Moreover, the policy shift raises constitutional questions about its legal standing, with concerns on whether such arrangements could be perceived as unconstitutional export taxes, a power which resides not with the executive, but with Congress.

Meanwhile, proponents advocate for the strategic benefit of controlled chip sales, arguing that a complete ban might be counterproductive by stifling American tech companies' revenue streams and R&D capabilities. A competitive edge in semiconductor technology is vital, and completely severing ties with the lucrative Chinese market could risk pushing China to expedite their domestic capabilities, potentially closing the technology gap much faster than anticipated.

Legislative Response - Navigating the Nuances

The legislative response to this policy has been varied. Notably, the controversy occurs in the shadow of the Chips and Science Act, which underscores a significant investment in domestic semiconductor manufacturing aimed at reducing foreign dependency and enhancing US technological leadership. Complementarily, the recently proposed Gain AI Act mandates that AI chipmakers prioritize domestic sales over international clients.

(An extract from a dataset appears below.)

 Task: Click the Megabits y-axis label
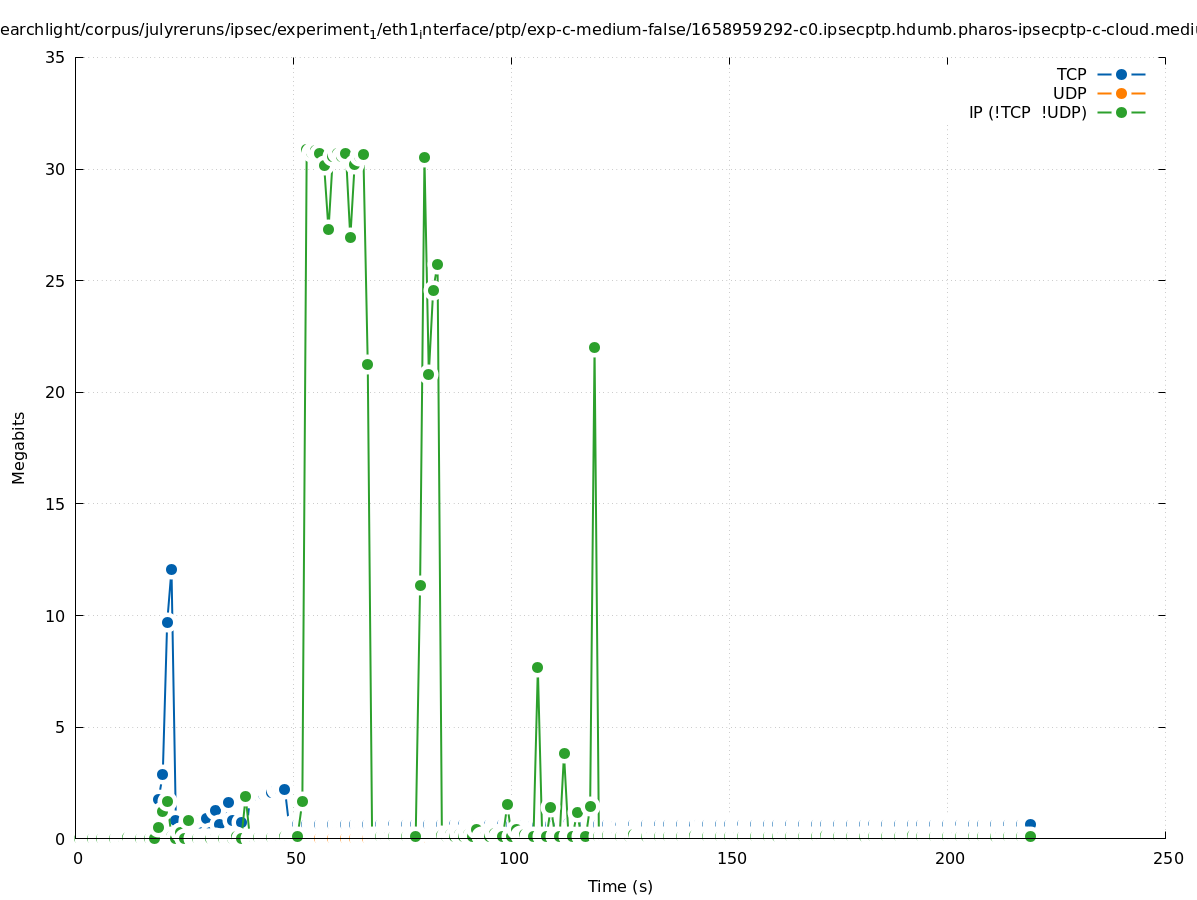point(19,447)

Some lawmakers are pushing for stricter measures, such as embedding tracking systems in chips sold to China to better monitor their use, reflecting the depth of the mistrust toward freer sales arrangements. Moreover, the potential introduction of the Chip Security Act highlights the potential for escalating tensions in Congress concerning this policy.

The Future of Semiconductor Policy

Looking forward, as bipartisan tension continues to simmer, the future of US-China semiconductor policy remains unpredictable. The ongoing policy debates will likely shape bilateral technology relations profoundly, influencing how America manages its strategic competition with China in the semiconductor sector.

Critical oversight by Congress will be needed to balance short-term economic gains with long-term strategic goals to ensure that the nation’s technological edge and security remain uncompromised. It raises a broader question for democracies worldwide: how to maintain competitiveness without succumbing to actions that might undercut long-held commitments to values and security.

Ultimately, the unfolding nuances of the US semiconductor policy towards China represent a concerning yet crucial dance between profit and protection, one where missteps could have far-reaching consequences for future technology landscapes and international relations. As such, careful consideration, thorough oversight, and strategic foresight will prove indispensable in navigating these uncharted waters.